Yolculuklarının sonuna doğru iyice yorulmuşlar, ancak karşılarına küçük bir su birikintisi çıkmış. Hayal ve Nur, suyun yanında dinlenirken birbirlerine bakmışlar ve yaptıkları iyilikleri hatırlamışlar. “Bu yolda öğrendiğimiz her şey, bize İslam’ın ne kadar güzel ve iyilik dolu olduğunu gösterdi,” demiş Nur. Hayal ise gülümseyerek, “Evet, iyilik yaptıkça biz de mutlu oluyoruz. Allah da bu iyilikleri seviyor,” diye eklemiş.
Dinlendikten sonra yollarına devam etmişler ve sonunda İyilik Mağarası’na ulaşmışlar. Mağara, dışarıdan bakıldığında oldukça sıradan görünüyormuş ancak içine girdiklerinde ışıklar parlamaya başlamış ve bir ses onlara şöyle demiş: “Yaptığınız iyilikler sayesinde kalbiniz iyilikle dolmuş. İslam’ın güzelliği de buradadır: İnsanlara yardım etmekte, hayvanları korumakta ve ihtiyaç sahiplerini unutmamakta. İşte bu yüzden, burada her iyilik yapan çocuk için özel bir hediye var.”

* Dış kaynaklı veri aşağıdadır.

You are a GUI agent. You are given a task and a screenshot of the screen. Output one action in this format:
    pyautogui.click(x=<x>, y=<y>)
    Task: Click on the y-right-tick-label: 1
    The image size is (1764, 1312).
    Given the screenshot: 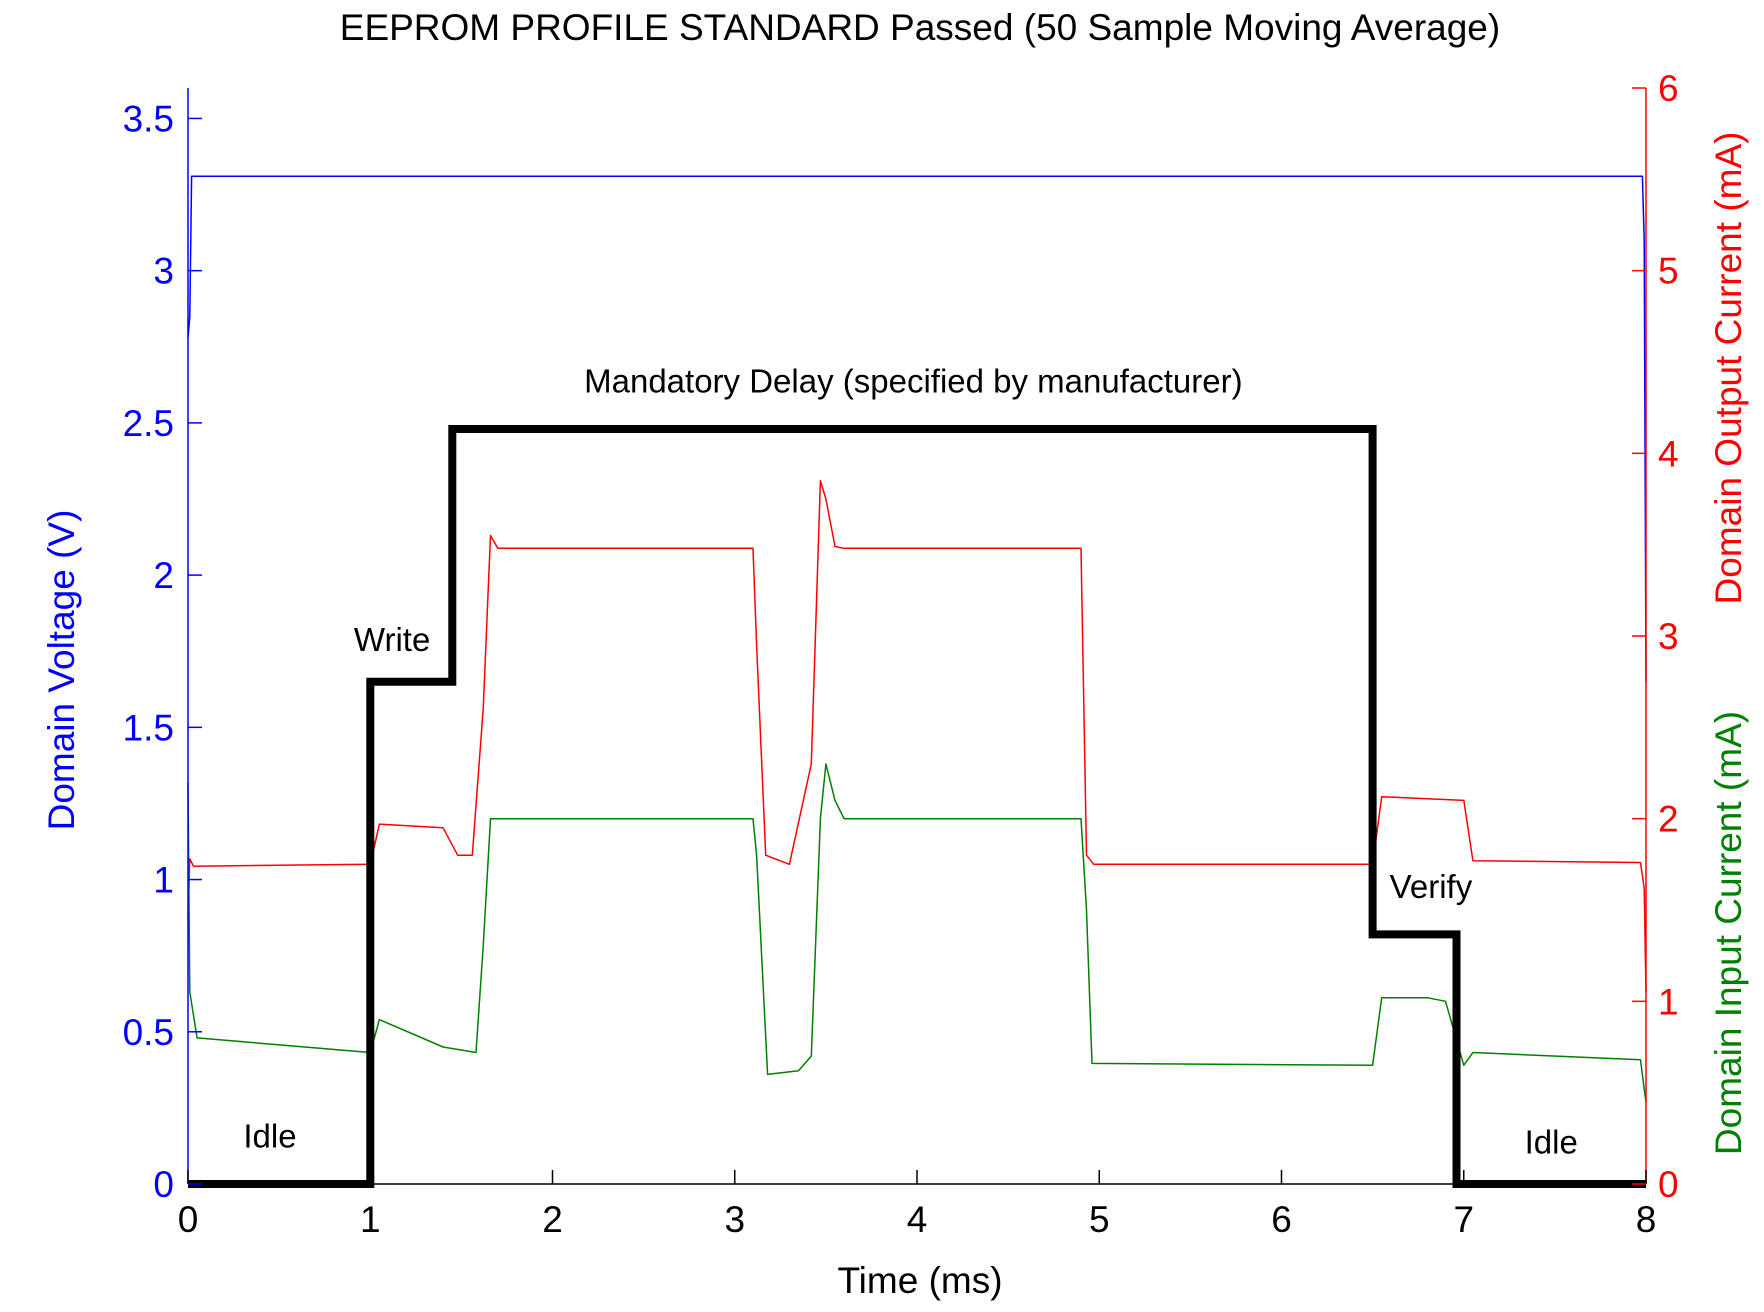 What is the action you would take?
    pyautogui.click(x=1668, y=1002)
    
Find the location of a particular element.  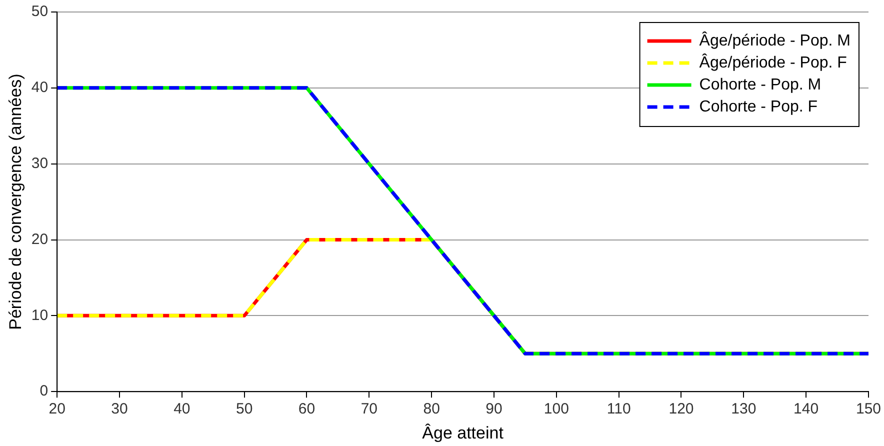

x-tick-label: 50 is located at coordinates (244, 409).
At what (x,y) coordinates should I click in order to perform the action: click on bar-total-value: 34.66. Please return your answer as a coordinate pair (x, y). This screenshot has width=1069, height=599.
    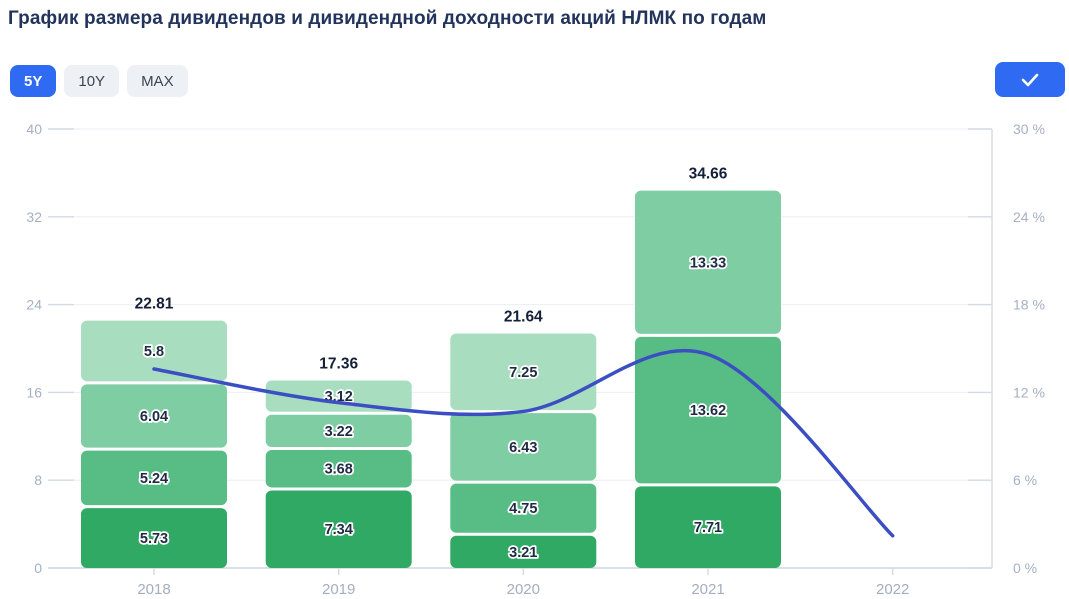
    Looking at the image, I should click on (708, 174).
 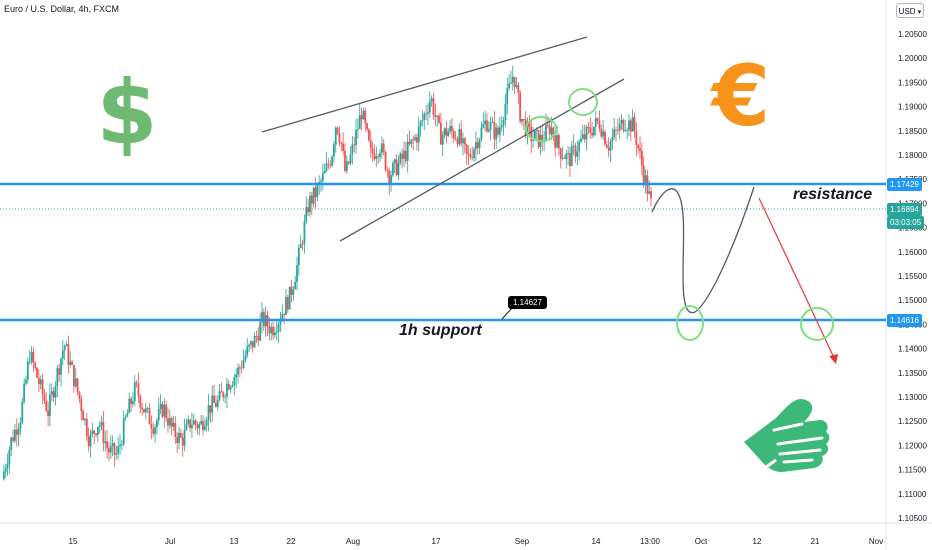 What do you see at coordinates (912, 422) in the screenshot?
I see `y-tick-label: 1.12500` at bounding box center [912, 422].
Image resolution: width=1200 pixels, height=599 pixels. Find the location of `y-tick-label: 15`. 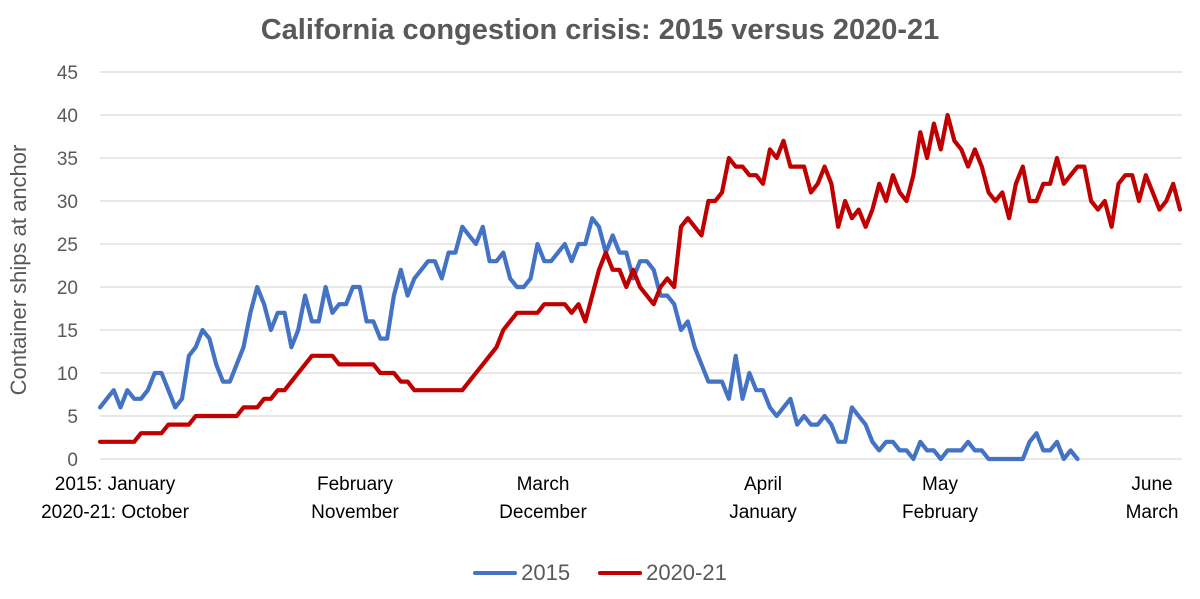

y-tick-label: 15 is located at coordinates (68, 332).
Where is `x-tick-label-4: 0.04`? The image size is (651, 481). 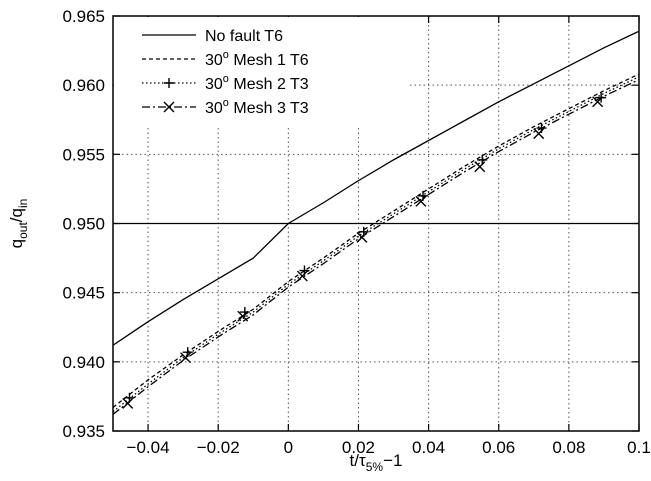
x-tick-label-4: 0.04 is located at coordinates (428, 448).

Bir anda mağaranın duvarlarından küçük hediyeler belirmiş. Hayal ve Nur, hediyelerini almışlar. Hediyeleri açtıklarında birer parıltılı taş bulmuşlar. Taşın üzerindeki yazıyı okuduklarında “İyilik yap, karşılıksız sevgiyle kalbini doldur. Bu taş sana her zaman Allah’ın sevgisini hatırlatsın,” yazıyormuş.
Hayal ve Nur, hediyeleriyle köye döndüklerinde, Ayşe Nine onları kapıda bekliyormuş. Ayşe Nine, “Gözlerinizdeki o iyilik dolu ışıltıyı görüyorum. Siz artık gerçek iyilik ne demek anladınız. İslam’ın güzelliği kalbinizde parlıyor,” demiş. Hayal ve Nur, bu yolculuktan aldıkları dersle hayatlarına devam etmişler, her gün bir iyilik yaparak, Allah’ın sevgisine layık olmaya çalışmışlar.
Ve böylece, Hayal ve Nur’un serüveni, içlerinde iyilik ve güzellik dolu bir kalple mutlu sonla bitmiş. Onlar, artık sadece iyilik yapan değil, iyilik öğreten küçük kahramanlar olmuşlar. Gökyüzünde yıldızlar parladıkça, köydeki herkes onların bu masalını anlatmaya devam etmiş.